The basis of this extraordinary authority, according to Rivkin and Casey, is that “the Constitution designates the president as commander in chief.” Do I detect a strange elision here? Commander in chief of what? Article II sec 2 of the Constitution says: “The President shall be Commander in Chief of the Army and Navy of the United States, and of the Militia of the several States, when called into the actual Service of the United States.” So, as the Commander in Chief, the President can order the military to do things. But does that imply that he or she can command it to do anything? Or that his or her military command extends over the civilian population and the civilian organs of government?

It appears that to Rivkin and Casey Article 2 sec2’s guarantee of civilian control of the military is reversible.

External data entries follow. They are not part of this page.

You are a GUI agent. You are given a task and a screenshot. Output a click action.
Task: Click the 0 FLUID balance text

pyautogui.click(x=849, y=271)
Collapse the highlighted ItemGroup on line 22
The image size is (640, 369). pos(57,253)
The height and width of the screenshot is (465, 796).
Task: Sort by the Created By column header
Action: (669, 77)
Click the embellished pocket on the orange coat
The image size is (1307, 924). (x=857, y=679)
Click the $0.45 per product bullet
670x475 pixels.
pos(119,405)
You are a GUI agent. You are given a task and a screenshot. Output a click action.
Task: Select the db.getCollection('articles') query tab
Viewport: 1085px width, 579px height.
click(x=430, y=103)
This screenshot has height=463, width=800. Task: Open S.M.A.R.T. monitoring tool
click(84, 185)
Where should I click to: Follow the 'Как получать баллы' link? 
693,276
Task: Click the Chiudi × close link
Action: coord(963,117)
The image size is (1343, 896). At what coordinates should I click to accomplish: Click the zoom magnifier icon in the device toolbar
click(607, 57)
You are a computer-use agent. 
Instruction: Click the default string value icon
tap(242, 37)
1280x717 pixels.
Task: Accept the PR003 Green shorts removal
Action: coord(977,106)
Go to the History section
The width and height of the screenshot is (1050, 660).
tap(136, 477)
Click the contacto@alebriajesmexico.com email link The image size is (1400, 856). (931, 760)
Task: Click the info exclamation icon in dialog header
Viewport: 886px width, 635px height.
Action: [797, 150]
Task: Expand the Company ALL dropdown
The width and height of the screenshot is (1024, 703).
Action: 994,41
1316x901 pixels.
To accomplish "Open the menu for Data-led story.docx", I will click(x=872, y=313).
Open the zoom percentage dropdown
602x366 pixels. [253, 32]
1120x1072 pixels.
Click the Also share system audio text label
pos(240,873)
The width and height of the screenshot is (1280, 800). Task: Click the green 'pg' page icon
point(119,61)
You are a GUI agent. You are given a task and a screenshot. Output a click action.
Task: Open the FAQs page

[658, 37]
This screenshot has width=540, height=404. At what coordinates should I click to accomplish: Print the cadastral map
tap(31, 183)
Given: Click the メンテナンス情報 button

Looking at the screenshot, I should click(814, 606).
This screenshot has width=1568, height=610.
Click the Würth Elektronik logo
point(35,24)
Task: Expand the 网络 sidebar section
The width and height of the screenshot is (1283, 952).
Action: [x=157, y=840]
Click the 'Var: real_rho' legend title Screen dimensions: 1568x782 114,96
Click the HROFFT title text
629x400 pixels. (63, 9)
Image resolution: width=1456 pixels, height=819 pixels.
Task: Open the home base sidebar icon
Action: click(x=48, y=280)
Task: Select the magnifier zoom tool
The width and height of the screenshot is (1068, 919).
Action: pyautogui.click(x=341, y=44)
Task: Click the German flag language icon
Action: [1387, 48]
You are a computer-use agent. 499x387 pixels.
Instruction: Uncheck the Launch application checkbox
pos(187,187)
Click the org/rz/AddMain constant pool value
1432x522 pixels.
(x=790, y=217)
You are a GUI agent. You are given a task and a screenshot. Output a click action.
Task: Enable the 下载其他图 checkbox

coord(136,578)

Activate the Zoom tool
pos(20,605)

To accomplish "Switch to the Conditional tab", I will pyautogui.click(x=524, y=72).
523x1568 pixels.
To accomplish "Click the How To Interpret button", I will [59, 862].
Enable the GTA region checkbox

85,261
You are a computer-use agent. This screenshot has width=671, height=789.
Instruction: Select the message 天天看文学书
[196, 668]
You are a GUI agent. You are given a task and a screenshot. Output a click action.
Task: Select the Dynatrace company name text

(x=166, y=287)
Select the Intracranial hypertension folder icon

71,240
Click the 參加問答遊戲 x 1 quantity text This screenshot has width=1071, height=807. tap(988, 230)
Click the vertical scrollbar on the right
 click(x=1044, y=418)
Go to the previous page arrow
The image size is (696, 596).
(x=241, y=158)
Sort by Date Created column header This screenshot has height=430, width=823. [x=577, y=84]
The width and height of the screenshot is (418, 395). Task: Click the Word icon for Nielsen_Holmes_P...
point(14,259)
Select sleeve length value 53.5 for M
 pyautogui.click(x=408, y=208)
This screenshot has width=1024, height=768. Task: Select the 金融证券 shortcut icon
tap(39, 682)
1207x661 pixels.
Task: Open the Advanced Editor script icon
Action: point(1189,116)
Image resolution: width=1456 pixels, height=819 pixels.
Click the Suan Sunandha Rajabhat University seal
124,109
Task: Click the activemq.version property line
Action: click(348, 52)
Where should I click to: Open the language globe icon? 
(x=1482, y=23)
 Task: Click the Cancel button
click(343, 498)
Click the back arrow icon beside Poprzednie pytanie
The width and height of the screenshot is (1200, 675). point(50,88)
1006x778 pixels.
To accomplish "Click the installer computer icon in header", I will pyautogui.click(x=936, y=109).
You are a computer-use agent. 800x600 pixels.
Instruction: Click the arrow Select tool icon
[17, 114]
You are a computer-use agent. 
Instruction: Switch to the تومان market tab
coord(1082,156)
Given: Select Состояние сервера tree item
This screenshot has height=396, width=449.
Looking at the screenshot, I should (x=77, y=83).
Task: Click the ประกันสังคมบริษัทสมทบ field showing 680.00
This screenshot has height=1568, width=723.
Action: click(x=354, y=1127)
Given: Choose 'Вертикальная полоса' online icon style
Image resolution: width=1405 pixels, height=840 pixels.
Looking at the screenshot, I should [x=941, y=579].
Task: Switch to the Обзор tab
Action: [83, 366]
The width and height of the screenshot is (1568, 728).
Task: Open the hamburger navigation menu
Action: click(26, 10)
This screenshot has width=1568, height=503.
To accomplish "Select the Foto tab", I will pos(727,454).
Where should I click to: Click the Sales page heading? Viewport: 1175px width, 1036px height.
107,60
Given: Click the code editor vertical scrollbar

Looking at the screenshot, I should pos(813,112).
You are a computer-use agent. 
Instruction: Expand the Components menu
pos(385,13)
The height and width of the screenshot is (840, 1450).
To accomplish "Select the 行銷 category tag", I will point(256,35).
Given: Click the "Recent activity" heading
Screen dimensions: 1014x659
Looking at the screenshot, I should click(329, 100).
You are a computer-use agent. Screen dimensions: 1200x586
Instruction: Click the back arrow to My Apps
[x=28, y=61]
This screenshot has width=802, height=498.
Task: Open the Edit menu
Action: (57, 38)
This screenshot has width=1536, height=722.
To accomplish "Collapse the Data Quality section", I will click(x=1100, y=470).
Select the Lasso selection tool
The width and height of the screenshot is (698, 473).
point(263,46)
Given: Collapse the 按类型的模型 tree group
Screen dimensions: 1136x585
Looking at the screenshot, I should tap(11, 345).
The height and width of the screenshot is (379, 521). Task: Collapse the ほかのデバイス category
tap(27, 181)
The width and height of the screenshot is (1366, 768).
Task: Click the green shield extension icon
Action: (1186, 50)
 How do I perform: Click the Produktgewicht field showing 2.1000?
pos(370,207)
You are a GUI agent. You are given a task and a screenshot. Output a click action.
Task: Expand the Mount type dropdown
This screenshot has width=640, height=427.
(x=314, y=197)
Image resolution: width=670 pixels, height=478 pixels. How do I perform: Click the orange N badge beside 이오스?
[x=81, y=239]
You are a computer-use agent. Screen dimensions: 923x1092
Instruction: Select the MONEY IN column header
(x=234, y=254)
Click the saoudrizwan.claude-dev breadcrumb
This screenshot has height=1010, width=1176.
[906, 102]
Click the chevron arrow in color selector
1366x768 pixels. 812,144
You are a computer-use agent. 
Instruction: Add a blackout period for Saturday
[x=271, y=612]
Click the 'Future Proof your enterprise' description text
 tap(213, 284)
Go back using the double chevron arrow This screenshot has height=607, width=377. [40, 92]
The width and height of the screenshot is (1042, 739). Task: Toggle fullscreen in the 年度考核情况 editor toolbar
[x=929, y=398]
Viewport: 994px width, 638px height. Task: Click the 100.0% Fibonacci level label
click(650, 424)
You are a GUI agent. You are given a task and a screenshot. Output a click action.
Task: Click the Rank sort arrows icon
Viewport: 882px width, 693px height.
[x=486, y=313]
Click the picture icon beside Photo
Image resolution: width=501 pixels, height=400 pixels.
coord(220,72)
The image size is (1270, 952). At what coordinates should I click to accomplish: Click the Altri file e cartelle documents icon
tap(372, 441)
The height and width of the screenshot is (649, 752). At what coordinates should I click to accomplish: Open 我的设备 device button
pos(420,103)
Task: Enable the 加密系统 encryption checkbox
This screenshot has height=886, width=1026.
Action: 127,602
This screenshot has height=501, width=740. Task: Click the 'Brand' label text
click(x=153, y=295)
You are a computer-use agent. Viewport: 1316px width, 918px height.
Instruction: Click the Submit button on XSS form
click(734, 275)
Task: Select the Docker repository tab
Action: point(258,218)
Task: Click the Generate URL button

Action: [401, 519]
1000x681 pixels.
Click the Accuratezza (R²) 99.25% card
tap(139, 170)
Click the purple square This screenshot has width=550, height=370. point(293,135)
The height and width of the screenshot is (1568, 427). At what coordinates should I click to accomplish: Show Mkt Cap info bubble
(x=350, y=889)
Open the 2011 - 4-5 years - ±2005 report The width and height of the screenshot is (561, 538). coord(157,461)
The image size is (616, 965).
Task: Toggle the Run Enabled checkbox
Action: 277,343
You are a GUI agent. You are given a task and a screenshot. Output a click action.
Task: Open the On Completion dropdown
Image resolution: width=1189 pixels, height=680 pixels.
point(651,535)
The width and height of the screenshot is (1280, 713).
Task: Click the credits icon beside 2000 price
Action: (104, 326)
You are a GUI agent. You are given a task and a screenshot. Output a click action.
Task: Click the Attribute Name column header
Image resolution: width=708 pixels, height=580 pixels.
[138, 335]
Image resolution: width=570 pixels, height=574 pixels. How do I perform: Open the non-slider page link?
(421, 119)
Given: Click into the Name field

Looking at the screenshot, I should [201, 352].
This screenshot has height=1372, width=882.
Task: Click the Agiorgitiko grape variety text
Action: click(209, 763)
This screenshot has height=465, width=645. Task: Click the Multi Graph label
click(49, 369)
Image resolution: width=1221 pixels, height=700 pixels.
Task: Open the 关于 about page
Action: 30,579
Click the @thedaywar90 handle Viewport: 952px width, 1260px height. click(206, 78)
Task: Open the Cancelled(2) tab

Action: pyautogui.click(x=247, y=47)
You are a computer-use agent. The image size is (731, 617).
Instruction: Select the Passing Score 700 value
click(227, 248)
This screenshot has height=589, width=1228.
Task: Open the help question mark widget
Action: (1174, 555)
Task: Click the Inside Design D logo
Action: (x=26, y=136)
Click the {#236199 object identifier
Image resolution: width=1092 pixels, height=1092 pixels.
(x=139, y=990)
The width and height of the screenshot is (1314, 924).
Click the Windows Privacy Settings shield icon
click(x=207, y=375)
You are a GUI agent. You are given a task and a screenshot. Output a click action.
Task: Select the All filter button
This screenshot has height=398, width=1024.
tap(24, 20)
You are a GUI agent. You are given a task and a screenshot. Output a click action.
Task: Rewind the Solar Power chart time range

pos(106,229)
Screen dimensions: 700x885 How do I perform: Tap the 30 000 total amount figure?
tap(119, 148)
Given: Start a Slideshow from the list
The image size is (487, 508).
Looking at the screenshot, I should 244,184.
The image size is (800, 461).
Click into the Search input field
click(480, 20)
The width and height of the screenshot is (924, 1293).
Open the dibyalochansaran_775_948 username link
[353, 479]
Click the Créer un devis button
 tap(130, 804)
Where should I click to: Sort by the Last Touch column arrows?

In his guise as commander of the military, the president in wartime may place us all under military discipline. What had previously ensured civilian control of the military is now understood to authorize military control of the civilian population. This is an interesting, if perverse, bit of reading. Fortunately those clever folks who wrote the constitution went on to say, in Article II sec 3 that the president: “shall take Care that the Laws be faithfully executed.” Presumably, among those laws, one finds the fourth amendment’s proscription of warrantless search and seizure—in the Bill of Rights, where it cannot be overturned, even by an act of Congress.

Issues about laws are one thing. Lawyers know how to discuss and adjudicate them. But as the implications of the Rivkin-Casey case go beyond issues of laws to the rule of law itself, I become nervous about deferring to their legal training and experience. In my darker moments, I sometimes fear that The Rule of Law—the basic requirement that the laws ought to be “faithfully executed,” even when inconvenient—is deeply and systematically resented by the current administration. In brighter moods, I allow myself to hope that its undermining of the Rule of Law is just an adjunct of its feckless opportunism.